Content Marketing: Better Than Advertising?
Posted by John Verity on Wed, Aug 03, 2011
It’s a question that has been kicking around marketing circles for the past couple
of years, with increasing intensity: Is content marketing the new advertising? Does content marketing work better, more effectively, than advertising?
In case you hadn’t guessed, the answer to both these questions is the same: yes and no. Yes, content marketing works better than advertising, but not automatically or necessarily. And yes, content market is the new advertising, but no, it doesn’t do away with the need for - or, in turn, the existence of - advertising.
Both activities have a place in today’s marketing strategies because both retain their effectiveness. What has been happening, of course, is that the balance between them has shifted dramatically as the Web turns into a cacophony and people grow busier, more distracted but also much more sophisticated in their shopping and procurement activities.
Content marketing is working better than advertising because it provides buyers something substantive and useful or simply entertaining - input to their self-education about a product, service, or category. It's helping to sell everything from highly-technical goods to apartments. Content appeals to buyers who are in the process of researching a particular good or service and who are therefore actively searching for and open to information that they can use. These buyers generally find content either directly, while doing research, or by following links to it that others, with a similar bent, have identified as particularly useful, entertaining, or otherwise compelling.
Either way, content builds brand and it builds trust. It builds brand by turning what might be a commodity into something special. It helps to distinguish in the reader’s mind a particular product from others like it by endowing the product with knowledge. Because it is genuinely helpful and informative, the best content works to persuade the viewer that this company - or in the case of a blog or other social media mention, this person - knows what they’re talking about and to some degree can be relied on.
Genuinely thoughtful and helpful content is a gift that keeps on giving. Its information and insight shape the reader’s perception and understanding of the topic at hand. Furthermore, if the content truly stands out as particularly well-crafted and helpful, it re-enforces the idea that its provider not only has the reader’s interests in mind but understands the problem they’re trying to solve - whether to buy a left-handed widget or a right-handed one - better than other providers of similar goods or services. Finally, good content gets shared, again and again, multiplying its impact as it goes - something that advertising is much less likely to accomplish.
Done well, content helps to persuade the reader that they are dealing with someone who understands them and their “pain points” and who isn’t just out to sell them something as quickly as possible. It projects a calm, rational voice that conveys credibility, and that credibility will rub off, as it were, onto the content provider’s brand, products, and other marketing messages.

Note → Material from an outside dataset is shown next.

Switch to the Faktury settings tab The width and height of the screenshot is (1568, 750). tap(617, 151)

Advertising, in contrast, seeks to stimulate demand or remind buyers of a particular brand or product by repeatedly pushing the brand or product name at them. The hope is that some percentage of viewers will be moved, now or at some time in the future, to act on this message - either to click on an ad to learn more or later, to recall the item or brand when they get down to actual shopping.

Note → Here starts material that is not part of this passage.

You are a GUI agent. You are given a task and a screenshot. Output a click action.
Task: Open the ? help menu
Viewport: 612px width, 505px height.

SEO strategies can certainly help to make sure that ads get served on pages containing relevant information or search results. But there’s only so much message that an ad can convey; it’s brief, momentary, and easily tuned out.
Clearly, advertising and content can help each other out. Ads on Google, for instance, may generate clicks by offering the reader helpful content. This strategy seems to work particularly well as a lead generator in B2B marketing where, say, a technical whitepaper may be offered in exchange for the visitor identifying themselves, their interests, and their name, phone number, and email. Assuming the white paper truly is helpful and informative, it will do what content marketing does best, namely win the hearts and mind of its reader and perhaps even persuade them to share the information with others who might be similarly interested.
In sum, while the marketing winds have definitely shifted, content has not supplanted advertising. If it had, we'd all be seeing some terrible financial reports out of Google, no?